→ What the exercise asks:
Among the entries below, only the lines from the one with "Where should I click to: Click the" through the one with "Task: Open the malaysian chat in sidebar" are wanted, reproduced exactly. Pictures are not wanted.

→ Records supplied:

"""

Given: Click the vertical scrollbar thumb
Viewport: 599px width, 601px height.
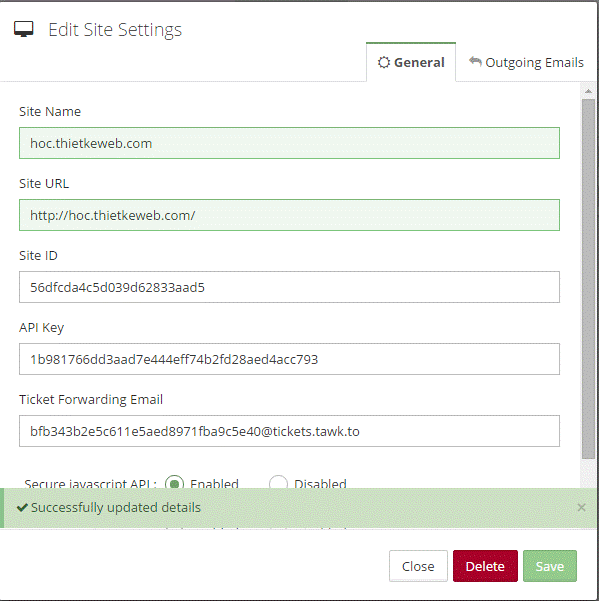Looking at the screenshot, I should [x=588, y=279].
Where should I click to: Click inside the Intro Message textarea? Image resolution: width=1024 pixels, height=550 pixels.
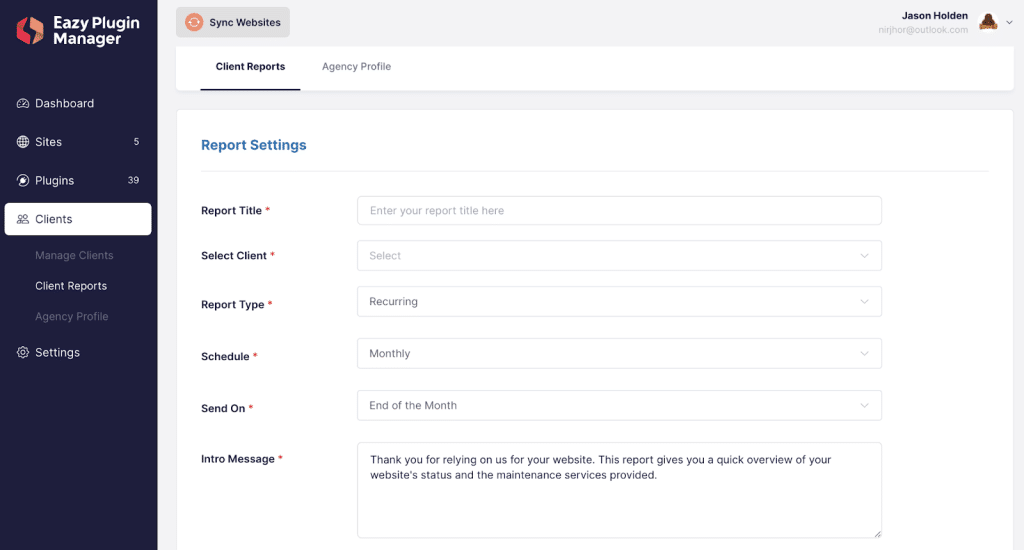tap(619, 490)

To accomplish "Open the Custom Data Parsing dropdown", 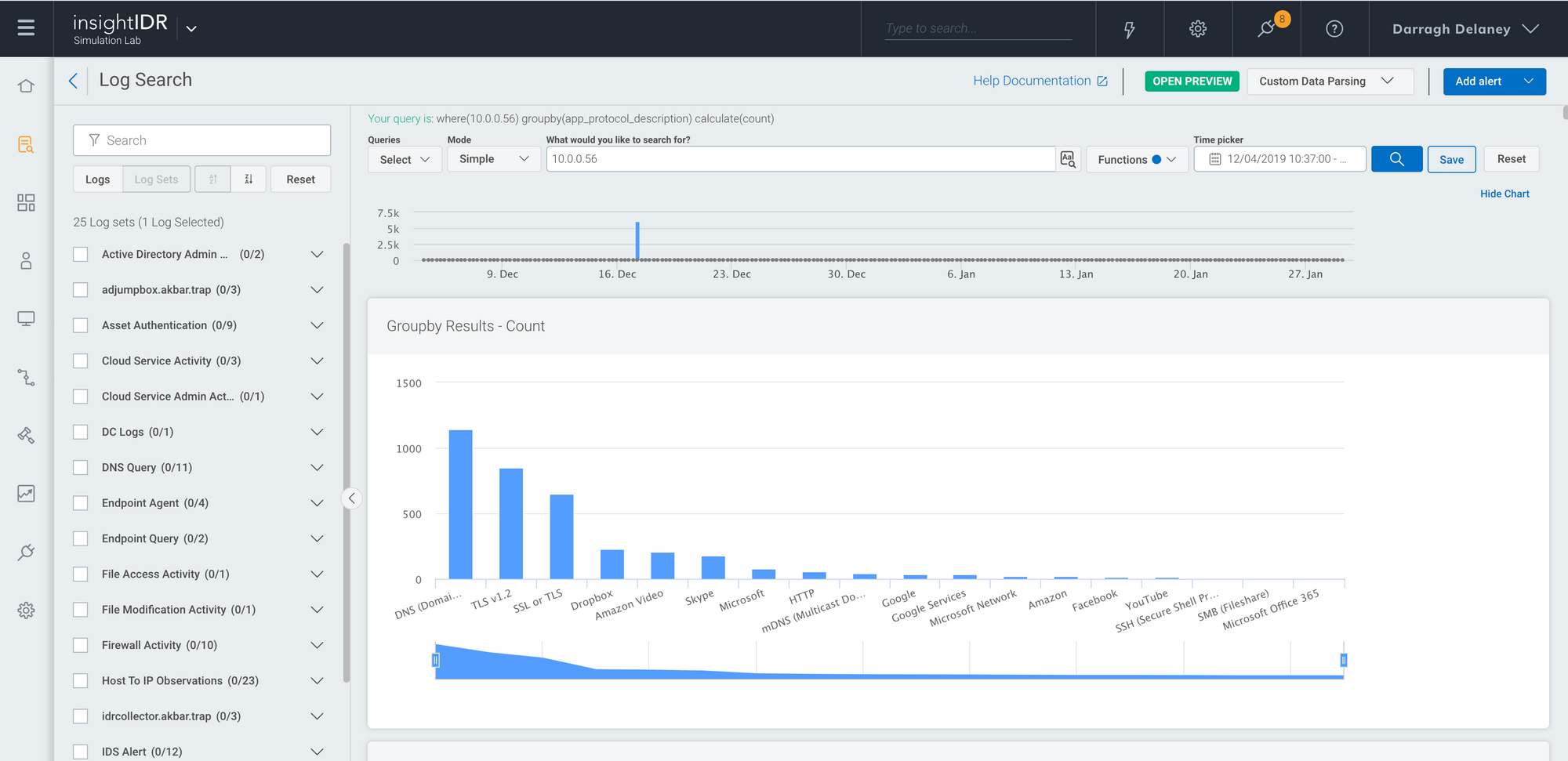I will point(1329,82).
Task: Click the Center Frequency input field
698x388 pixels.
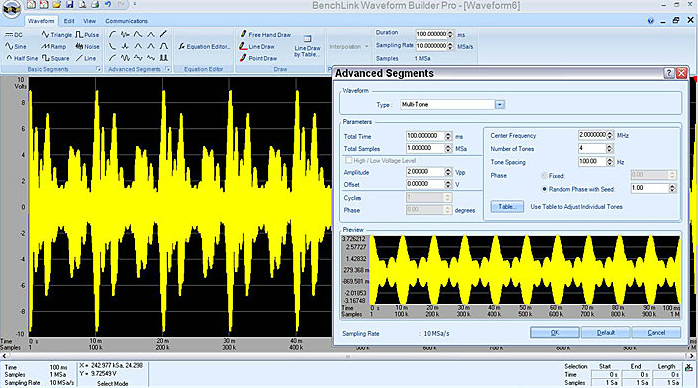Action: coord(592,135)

"""
"""

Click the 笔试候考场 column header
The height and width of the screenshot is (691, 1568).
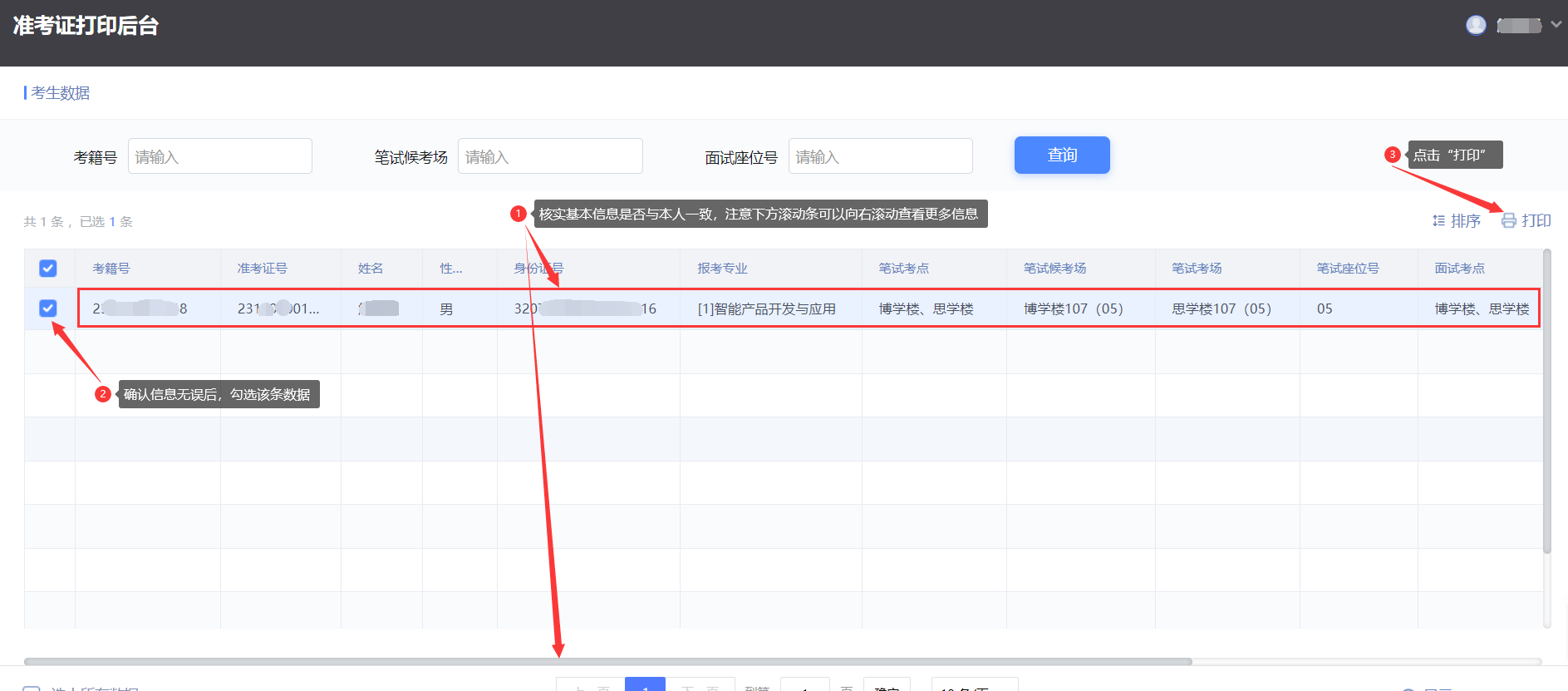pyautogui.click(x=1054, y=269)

"""
"""

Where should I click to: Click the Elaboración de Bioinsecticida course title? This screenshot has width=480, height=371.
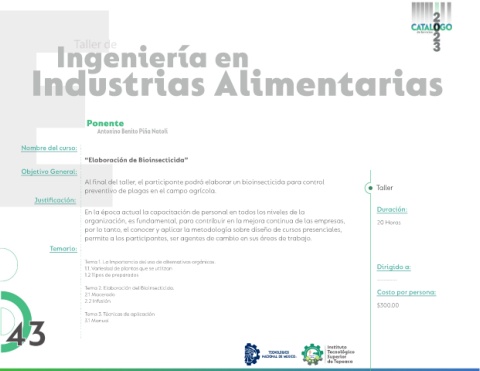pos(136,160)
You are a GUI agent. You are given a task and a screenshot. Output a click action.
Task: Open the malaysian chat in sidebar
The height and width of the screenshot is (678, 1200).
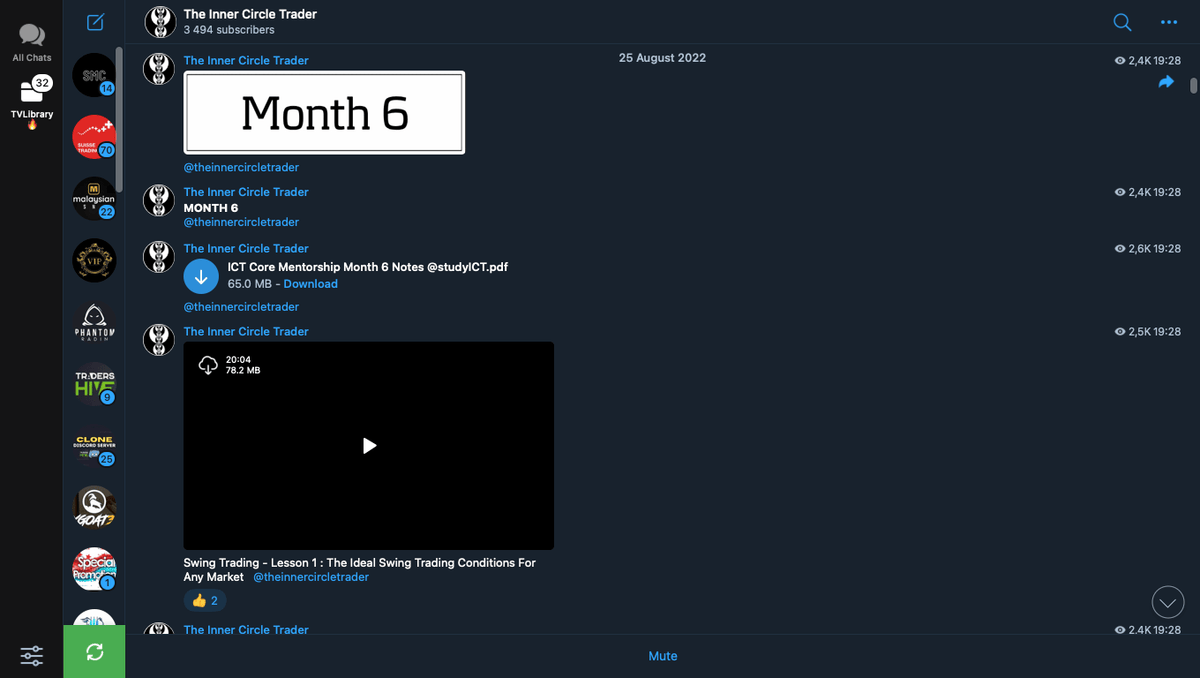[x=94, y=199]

"""

→ Answer box:
Where should I click to: Click the Elaboración de Bioinsecticida course title? This screenshot has width=480, height=371.
pos(136,160)
You are a GUI agent. You are given a task and a screenshot. Output a click action.
Task: Open the malaysian chat in sidebar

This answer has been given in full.